У меня есть параллельный график координат с большим количеством точек данных, поэтому я пытаюсь использовать непрерывную цветную полосу для представления этого, что, я думаю, я разработал. Однако мне не удалось удалить ключ по умолчанию, который вставляется при создании графика, который очень длинный и затрудняет чтение. Есть ли способ удалить эту таблицу, чтобы график было легче читать?

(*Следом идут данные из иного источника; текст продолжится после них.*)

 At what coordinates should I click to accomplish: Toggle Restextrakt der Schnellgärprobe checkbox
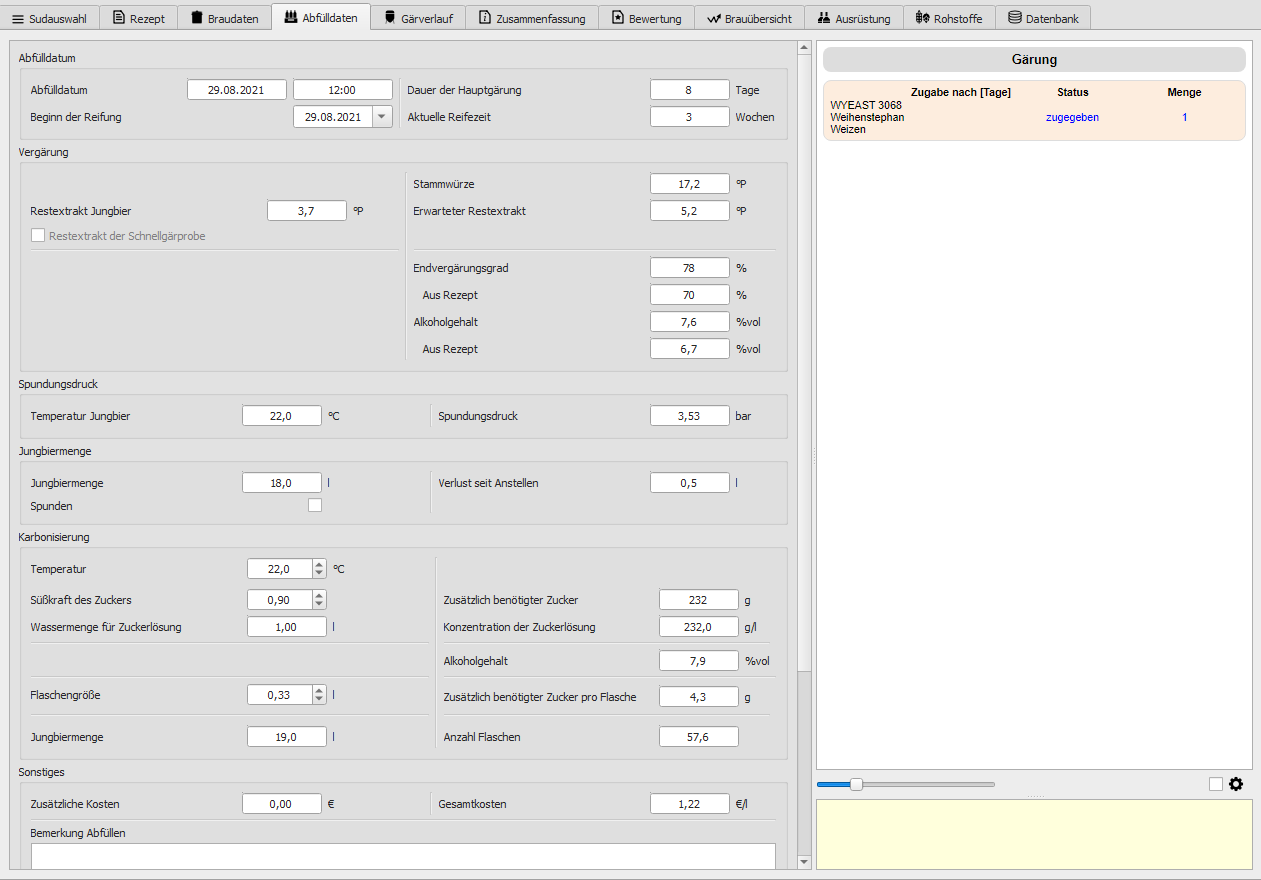tap(38, 236)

Это код, который я сейчас использую для создания графика параллельных координат:

parallel_coordinates(data[[' male_le',' 
female_le','diet','activity','obese_perc','median_income']],'median_income',colormap = 'rainbow', 
alpha = 0.5)

fig, ax = plt.subplots(figsize=(6, 1))
fig.subplots_adjust(bottom=0.5)

cmap = mpl.cm.rainbow
bounds = [0.00,0.1,0.2,0.3,0.4,0.5,0.6,0.7,0.8,0.9,1.0]
norm = mpl.colors.BoundaryNorm(bounds, cmap.N,)
plt.colorbar(mpl.cm.ScalarMappable(norm = norm, cmap=cmap),cax = ax, orientation = 'horizontal', 
label = 'normalised median income', alpha = 0.5)

plt.show()

Текущий выход:

Сюжет трудно читается с текущей легендой

Я хочу, чтобы моя легенда была представлена ​​​​в виде цветной полосы, например:

Цветная полоса, которую я хочу использовать в качестве своей

Любая помощь будет принята с благодарностью. Спасибо.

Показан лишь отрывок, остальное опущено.